Duncan Cameron, PA2-1855, ATL

Many of those soldiers, including their commander, Lieutenant-General Duncan Cameron, had become increasingly disillusioned with what they were being asked to do, and began to query why they should fight a war of conquest and dispossession for the exclusive benefit of New Zealand settlers. The 1863 Act was clear that lands could only be confiscated if they were eligible sites for settlement. But so wholesale were the takings that mountains, hills, lakes, swamps and other sites were included. Vast areas that had been confiscated remained unsettled and unsold. Many of these lands still form part of the Crown estate today.

Far from turning a quick profit, the Crown was plunged deep into debt. In 1869 one government minister, Donald McLean, openly admitted that the confiscation policy had been an ‘expensive mistake’. By that time, many of the military settlers – lacking farming experience or capital, and living in the middle of active war zones – had sold their sections cheaply as soon as they could and walked away. In the Waikato, Auckland speculators such as Thomas Russell and Frederick Whitaker, leading proponents of the confiscation policy as members of government in 1863, personally acquired many of these lands. Once land prices recovered they stood to make enormous profits from their investments. 

Pre-war Māori traders at Ōnehunga, B-045-001, ATL
 
A few Pākehā got very rich and many of the lands later became lynchpins of New Zealand’s booming pastoral economy. But for Māori on the receiving end, the results were shattering. Through the two decades after 1840 Māori were in many ways the leading drivers of New Zealand’s economy, producing much of its export income, while also feeding hungry settlers in towns such as Auckland. That economic infrastructure was destroyed almost literally overnight as cattle and crops were seized or destroyed, flourmills and homes in many cases torched and the lands that had been key to this wealth confiscated. The Māori economy was delivered a near fatal blow.

That was not something that could be easily or quickly overcome. Generations of Māori were condemned to lives of landlessness and poverty. In many ways we still live with the legacy of the New Zealand Settlements Act today. It is there is the negative socio-economic statistics of many Māori communities in those regions subject to raupatu.
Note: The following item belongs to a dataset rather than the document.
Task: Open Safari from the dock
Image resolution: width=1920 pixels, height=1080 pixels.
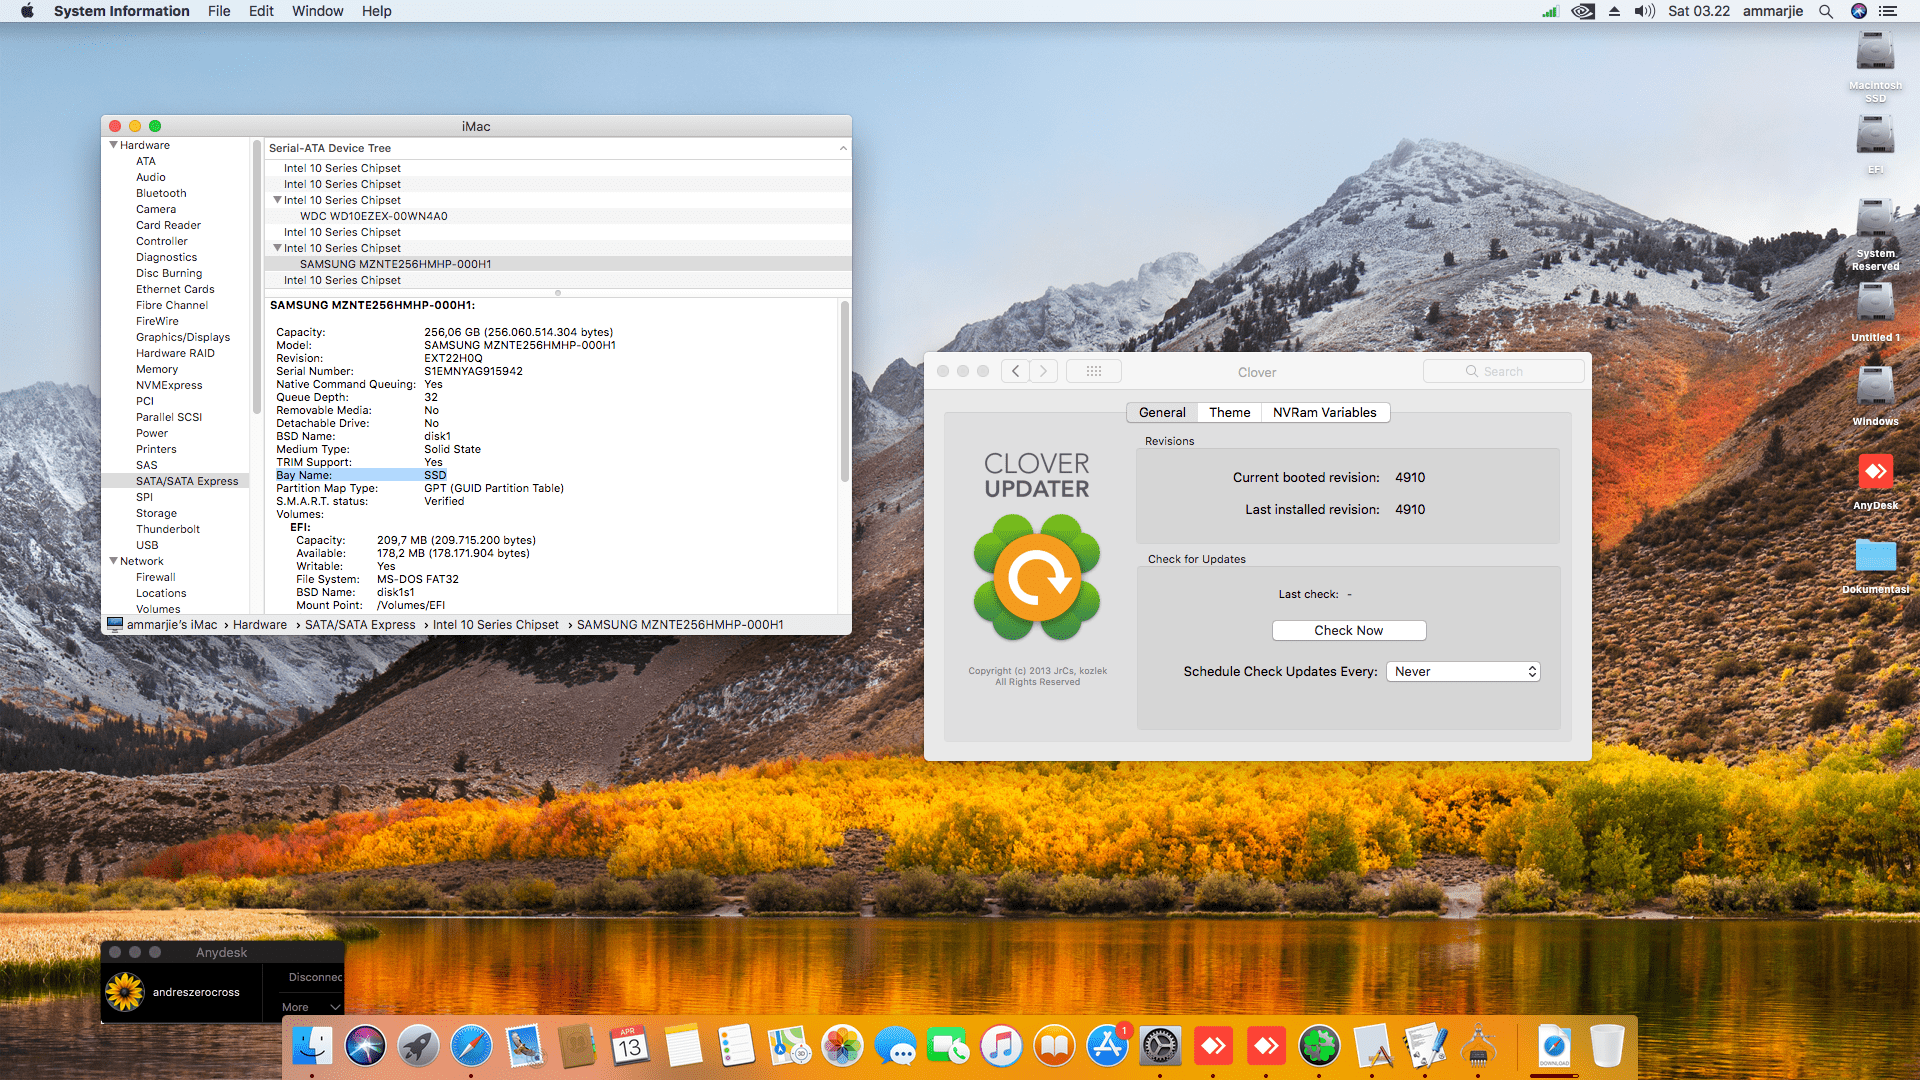Action: click(471, 1047)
Treaty settlements have helped to recapitalise many iwi, allowing them to again become major players in the New Zealand economy. But given these settlements typically represent no more than about 1-2% of the unimproved value of the lands that were taken, they are never going to fully compensate for all that was lost.

Many Pākehā have little idea of this history or how it continues to reverberate. That is hardly surprising given how few people learn anything about it at school. It is time to do something about that. It is time we as a nation owned up to our past. That is bigger than Treaty settlements. It is about dialogue and mutual understanding. And that is why the story of the New Zealand Settlements Act is one that should be more widely known. Beneath the deceptively anodyne name lurks a darker tale of dispossession and colonial greed whose consequences are still felt today.